── Data records

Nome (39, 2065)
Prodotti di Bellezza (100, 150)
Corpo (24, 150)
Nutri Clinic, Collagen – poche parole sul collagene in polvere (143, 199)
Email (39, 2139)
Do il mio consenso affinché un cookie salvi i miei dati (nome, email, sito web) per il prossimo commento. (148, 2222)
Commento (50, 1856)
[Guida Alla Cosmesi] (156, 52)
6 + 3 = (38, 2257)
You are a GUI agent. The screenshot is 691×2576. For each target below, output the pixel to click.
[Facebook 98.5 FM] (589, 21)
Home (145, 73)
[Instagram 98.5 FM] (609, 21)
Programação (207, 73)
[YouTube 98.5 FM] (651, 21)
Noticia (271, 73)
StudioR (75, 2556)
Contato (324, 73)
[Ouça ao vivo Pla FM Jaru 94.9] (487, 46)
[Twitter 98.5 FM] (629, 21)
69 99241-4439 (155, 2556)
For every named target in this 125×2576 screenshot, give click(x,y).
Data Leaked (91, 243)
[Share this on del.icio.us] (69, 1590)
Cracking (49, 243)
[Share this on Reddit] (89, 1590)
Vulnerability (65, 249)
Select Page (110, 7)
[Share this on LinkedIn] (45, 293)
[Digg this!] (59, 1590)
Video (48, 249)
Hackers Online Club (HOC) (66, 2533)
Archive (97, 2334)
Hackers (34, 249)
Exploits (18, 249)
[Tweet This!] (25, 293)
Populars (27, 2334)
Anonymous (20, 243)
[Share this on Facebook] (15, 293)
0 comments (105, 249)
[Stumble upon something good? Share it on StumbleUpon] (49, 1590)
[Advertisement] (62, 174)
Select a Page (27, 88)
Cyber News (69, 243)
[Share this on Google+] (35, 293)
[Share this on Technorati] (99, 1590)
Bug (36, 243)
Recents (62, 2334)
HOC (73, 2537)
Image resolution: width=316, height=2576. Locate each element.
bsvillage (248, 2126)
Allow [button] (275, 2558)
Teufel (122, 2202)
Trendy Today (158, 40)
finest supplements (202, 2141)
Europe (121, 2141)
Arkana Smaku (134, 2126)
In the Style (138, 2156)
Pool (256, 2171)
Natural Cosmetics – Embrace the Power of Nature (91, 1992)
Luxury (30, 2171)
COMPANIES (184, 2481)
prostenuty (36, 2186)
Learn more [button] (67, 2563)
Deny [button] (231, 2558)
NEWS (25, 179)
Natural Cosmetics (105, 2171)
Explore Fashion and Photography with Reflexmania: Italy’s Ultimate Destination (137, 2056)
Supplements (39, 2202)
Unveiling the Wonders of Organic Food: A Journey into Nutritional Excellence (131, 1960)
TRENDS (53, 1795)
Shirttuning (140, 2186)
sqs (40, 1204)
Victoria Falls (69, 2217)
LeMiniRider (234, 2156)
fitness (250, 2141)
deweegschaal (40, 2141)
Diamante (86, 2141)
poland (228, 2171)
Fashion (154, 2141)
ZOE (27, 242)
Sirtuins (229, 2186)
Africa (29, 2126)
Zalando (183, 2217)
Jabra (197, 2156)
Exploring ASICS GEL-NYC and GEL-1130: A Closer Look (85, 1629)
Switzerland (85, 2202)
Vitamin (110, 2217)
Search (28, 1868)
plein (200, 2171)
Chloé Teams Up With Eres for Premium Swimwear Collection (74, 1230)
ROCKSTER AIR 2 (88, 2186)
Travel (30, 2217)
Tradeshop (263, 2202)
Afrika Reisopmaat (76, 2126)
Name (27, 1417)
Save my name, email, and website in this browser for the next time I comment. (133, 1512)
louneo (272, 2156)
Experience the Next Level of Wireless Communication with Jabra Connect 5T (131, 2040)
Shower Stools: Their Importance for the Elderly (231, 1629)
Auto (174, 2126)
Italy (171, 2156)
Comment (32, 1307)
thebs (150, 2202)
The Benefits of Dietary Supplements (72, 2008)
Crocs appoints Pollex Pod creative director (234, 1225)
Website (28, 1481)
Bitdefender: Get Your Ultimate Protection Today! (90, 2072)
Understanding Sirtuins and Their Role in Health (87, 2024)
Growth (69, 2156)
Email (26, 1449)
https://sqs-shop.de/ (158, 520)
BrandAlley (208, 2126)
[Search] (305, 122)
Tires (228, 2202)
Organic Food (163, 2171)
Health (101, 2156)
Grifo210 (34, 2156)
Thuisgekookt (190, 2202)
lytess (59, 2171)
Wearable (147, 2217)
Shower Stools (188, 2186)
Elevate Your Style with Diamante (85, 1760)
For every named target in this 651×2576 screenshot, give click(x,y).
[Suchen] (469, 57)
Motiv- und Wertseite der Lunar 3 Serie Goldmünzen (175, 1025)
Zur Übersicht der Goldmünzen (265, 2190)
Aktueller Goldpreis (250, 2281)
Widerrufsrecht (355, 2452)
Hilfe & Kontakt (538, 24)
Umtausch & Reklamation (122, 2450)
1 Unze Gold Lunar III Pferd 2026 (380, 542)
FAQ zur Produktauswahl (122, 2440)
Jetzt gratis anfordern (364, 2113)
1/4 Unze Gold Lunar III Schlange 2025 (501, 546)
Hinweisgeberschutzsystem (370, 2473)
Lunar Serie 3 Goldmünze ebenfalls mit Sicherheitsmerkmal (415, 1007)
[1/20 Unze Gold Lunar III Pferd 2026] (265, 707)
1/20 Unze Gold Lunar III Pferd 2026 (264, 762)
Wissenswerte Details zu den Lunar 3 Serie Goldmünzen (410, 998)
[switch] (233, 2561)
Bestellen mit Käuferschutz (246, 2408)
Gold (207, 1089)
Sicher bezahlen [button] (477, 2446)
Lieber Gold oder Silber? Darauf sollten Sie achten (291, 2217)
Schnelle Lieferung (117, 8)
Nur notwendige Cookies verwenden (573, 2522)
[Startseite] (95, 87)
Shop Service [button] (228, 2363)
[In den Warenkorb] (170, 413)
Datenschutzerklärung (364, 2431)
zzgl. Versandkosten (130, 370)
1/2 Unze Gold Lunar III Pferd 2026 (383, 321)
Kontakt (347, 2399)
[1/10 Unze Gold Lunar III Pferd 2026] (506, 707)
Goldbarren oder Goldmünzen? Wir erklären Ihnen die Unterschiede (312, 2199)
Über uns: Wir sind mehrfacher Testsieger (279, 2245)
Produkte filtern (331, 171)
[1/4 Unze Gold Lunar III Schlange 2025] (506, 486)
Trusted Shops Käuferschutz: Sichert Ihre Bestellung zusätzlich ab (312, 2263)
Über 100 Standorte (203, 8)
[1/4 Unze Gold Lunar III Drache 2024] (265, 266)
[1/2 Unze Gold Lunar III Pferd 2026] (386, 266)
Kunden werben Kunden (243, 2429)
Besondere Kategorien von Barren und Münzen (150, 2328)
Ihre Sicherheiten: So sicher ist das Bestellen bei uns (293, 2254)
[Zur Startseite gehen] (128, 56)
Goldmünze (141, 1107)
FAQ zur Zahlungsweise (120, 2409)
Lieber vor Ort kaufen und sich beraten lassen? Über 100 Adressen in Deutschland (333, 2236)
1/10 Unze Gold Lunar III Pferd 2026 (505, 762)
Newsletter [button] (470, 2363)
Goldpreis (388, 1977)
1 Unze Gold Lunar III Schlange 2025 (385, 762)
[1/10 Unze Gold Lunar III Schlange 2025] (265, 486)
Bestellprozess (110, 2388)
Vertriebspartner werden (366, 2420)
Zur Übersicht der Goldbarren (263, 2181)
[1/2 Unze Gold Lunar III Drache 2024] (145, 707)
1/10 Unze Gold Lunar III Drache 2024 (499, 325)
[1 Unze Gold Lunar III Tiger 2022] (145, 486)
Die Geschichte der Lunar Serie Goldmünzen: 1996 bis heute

────

**Brief**: Only a number is wanted here: how many lines of the material contain the string "Goldmünzen".

**Written response**: 5